Claudelle R. Glasgow, Psy.D., LLC
2143 NE Broadway, #6 Portland, OR 97232
PROCEDURES AND POLICY
It is our commitment to offer services at an affordable rate to my clients. If at any time there is a change in your coverage or ability to pay, please discuss this immediately with me so that we can explore other arrangements. In signing below, I am aware of/ and agree to the following:
- I hereby authorize the release of any information necessary for third-party claim submission and/or payment for services. I authorize payment of third-party benefits to Claudelle R. Glasgow, Psy.D. for services described herein.
- The individual session fee is $180 for individuals ($250 for 90 minutes; contracted full session fee for insurance companies varies) and is requested prior to or at the beginning of the session. Sliding scale fee options may be available depending on financial need. I accept cash or credit. You are responsible to pay for all account dues before the scheduling of the next appointment.
- The session fee for couples therapy is $220. Please note couples therapy is not covered or reimbursable through insurance. If you have questions, please contact your insurance company and inquire if they cover Z63.0 Problems in Relationship with Spouse or Partner specifically.

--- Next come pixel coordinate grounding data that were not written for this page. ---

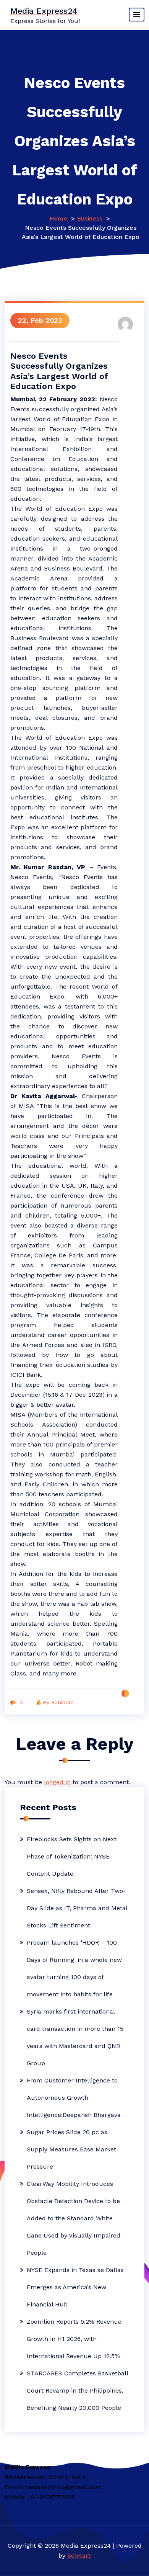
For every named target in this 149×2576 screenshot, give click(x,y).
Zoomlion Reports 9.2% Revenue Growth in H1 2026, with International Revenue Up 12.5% (74, 2339)
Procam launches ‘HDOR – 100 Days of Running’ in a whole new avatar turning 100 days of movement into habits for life (74, 1968)
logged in (57, 1782)
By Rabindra (58, 1702)
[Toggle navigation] (136, 14)
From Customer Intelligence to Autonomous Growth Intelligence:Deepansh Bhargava (74, 2097)
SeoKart (79, 2555)
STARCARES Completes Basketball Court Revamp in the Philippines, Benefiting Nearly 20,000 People (77, 2390)
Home (58, 218)
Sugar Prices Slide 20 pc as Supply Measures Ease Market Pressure (71, 2149)
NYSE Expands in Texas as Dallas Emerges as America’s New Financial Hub (75, 2287)
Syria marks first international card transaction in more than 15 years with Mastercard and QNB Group (75, 2037)
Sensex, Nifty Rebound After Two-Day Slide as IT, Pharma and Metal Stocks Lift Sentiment (77, 1908)
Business (89, 218)
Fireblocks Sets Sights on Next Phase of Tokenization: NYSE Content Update (72, 1856)
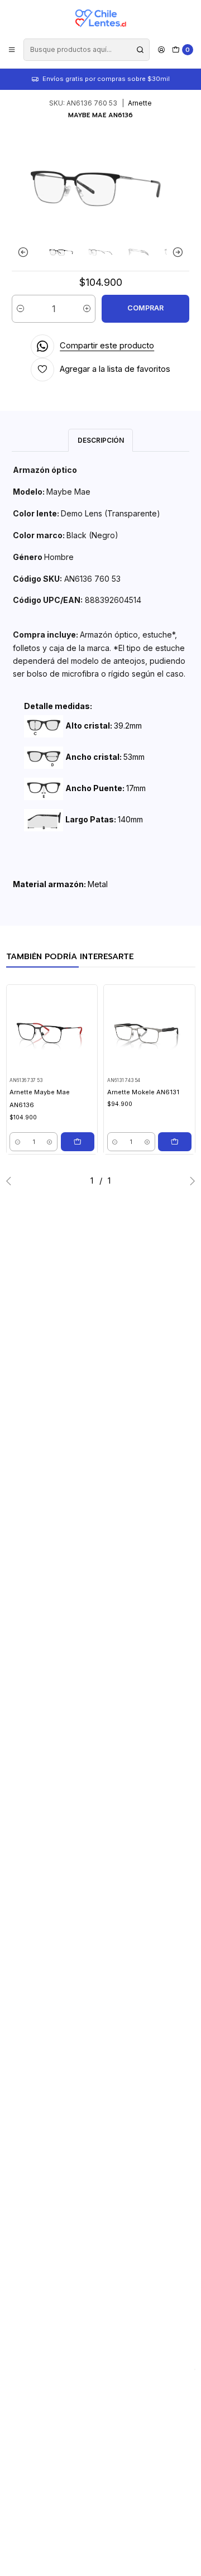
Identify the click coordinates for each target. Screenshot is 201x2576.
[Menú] (12, 49)
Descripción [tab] (101, 440)
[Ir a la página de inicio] (100, 18)
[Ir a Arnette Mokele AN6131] (149, 1030)
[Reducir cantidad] (20, 308)
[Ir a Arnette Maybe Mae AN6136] (51, 1030)
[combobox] (86, 50)
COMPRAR (145, 308)
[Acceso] (161, 49)
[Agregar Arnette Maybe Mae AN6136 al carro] (77, 1141)
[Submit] (140, 50)
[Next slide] (175, 252)
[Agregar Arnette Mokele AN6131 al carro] (175, 1141)
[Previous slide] (25, 252)
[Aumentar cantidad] (87, 308)
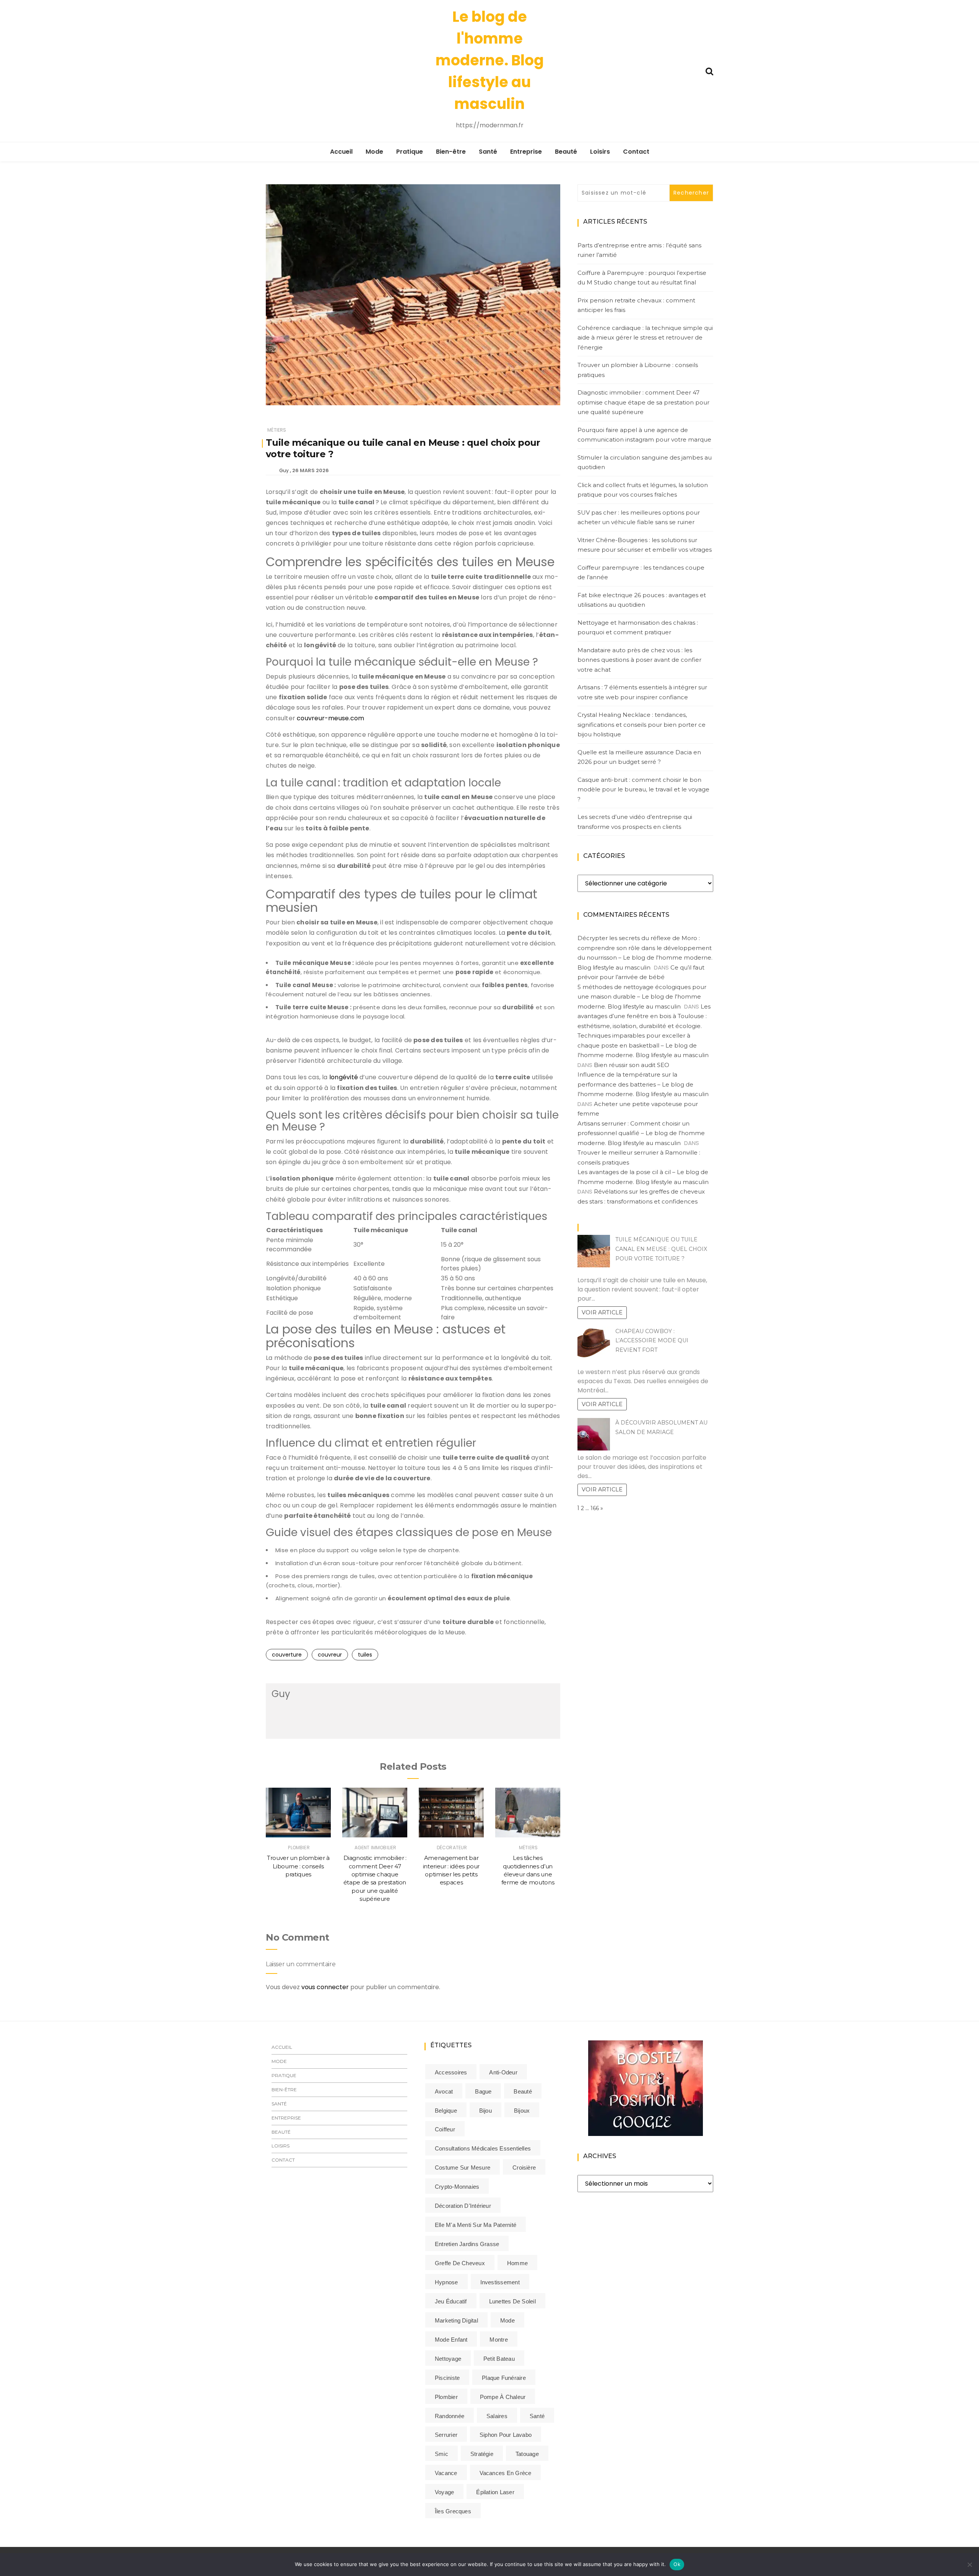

- That this therapist may work in conjunction with some insurance companies. Session fee is set at the rate the insurance company reimburses the provider. Please check with your provider to ensure that this therapist is out of network and a bill can be provided for reimbursement. It is the client’s responsibility to ensure coverage is up to date and to submit needed documentation.
- Fees may also be charged on a pro-rated basis for other professional activities necessary for good clinical care, including related services you may need or request of me. These include time spent in letter and report writing or treatment summaries on your behalf, telephone consultation initiated by you and lasting longer than 10 minutes, and consultation time with others on your or your child’s behalf. These will be the responsibility of the client to pay. Please request my fees for testimony, chart preparation, etc. in situations where the legal system is involved.
- If you need to cancel an appointment, please do so within 24 hours of your appointment time by phone. If you do not cancel within this time or fail to show for your appointment, it will be your responsibility to pay the full session fee. Your provided credit card will automatically be charged for missed sessions or those not cancelled within time frame.
- Credit Card Name:
- Credit Card Number:
- Expiration Date:
- 3 Digit number (on back):
- I am aware that if I have not paid for services received or repeatedly cancel/not show for appointments, my/my child’s treatment may be discontinued by this therapist and legal action may be taken to obtain dues.
- I understand that by signing, I agree to stay updated and abide by updates online in all initial documentation.